A Virginia Tech scientist has discovered a potentially new form of plant communication, one that allows them to share an extraordinary amount of genetic information with one another.
The finding by Jim Westwood, a professor of plant pathology, physiology, and weed science in the College of Agriculture and Life Sciences, throws open the door to a new arena of science that explores how plants communicate with each other on a molecular level. It also gives scientists new insight into ways to fight parasitic weeds that wreak havoc on food crops in some of the poorest parts of the world.
His findings were published on Aug. 15 in the journal Science.
“The discovery of this novel form of inter-organism communication shows that this is happening a lot more than any one has previously realized,” said Westwood, who is an affiliated researcher with the Fralin Life Science Institute. “Now that we have found that they are sharing all this information, the next question is, ‘What exactly are they telling each other?’.”
Westwood examined the relationship between a parasitic plant, dodder, and two host plants, Arabidopsis and tomatoes. In order to suck the moisture and nutrients out of the host plants, dodder uses an appendage called a haustorium to penetrate the plant. Westwood has previously broken new ground when he found that during this parasitic interaction, there is a transport of RNA between the two species. RNA translates information passed down from DNA, which is an organism’s blueprint.
His new work expands this scope of this exchange and examines the mRNA, or messenger RNA, which sends messages within cells telling them which actions to take, such as which proteins to code. It was thought that mRNA was very fragile and short-lived, so transferring it between species was unimaginable.
But Westwood found that during this parasitic relationship, thousands upon thousands of mRNA molecules were being exchanged between both plants, creating this open dialogue between the species that allows them to freely communicate.

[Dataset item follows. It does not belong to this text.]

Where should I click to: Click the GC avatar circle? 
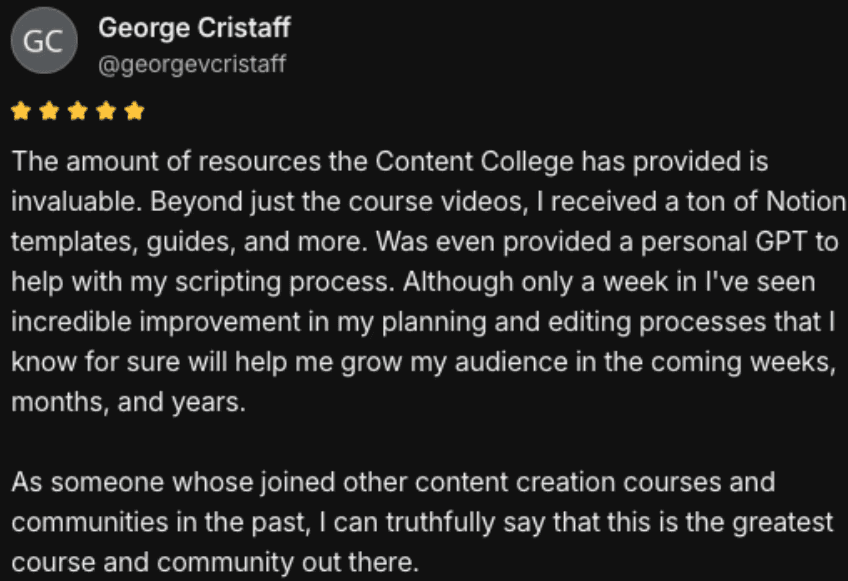[44, 41]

Through this exchange, the parasitic plants may be dictating what the host plant should do, such as lowering its defenses so that the parasitic plant can more easily attack it. Westwood’s next project is aimed at finding out exactly what the mRNA are saying.
Using this newfound information, scientists can now examine if other organisms such a bacteria and fungi also exchange information in a similar fashion. His finding could also help solve issues of food scarcity.
“Parasitic plants such as witchweed and broomrape are serious problems for legumes and other crops that help feed some of the poorest regions in Africa and elsewhere,” said Julie Scholes, a professor at the University of Sheffield, U.K., who is familiar with Westwood’s work but was not part of this project. “In addition to shedding new light on host-parasite communication, Westwood’s findings have exciting implications for the design of novel control strategies based on disrupting the mRNA information that the parasite uses to reprogram the host.”
Westwood said that while his finding is fascinating, how this is applied will be equally as interesting.
“The beauty of this discovery is that this mRNA could be the Achilles hill for parasites,” Westwood said. “This is all really exciting because there are so many potential implications surrounding this new information.”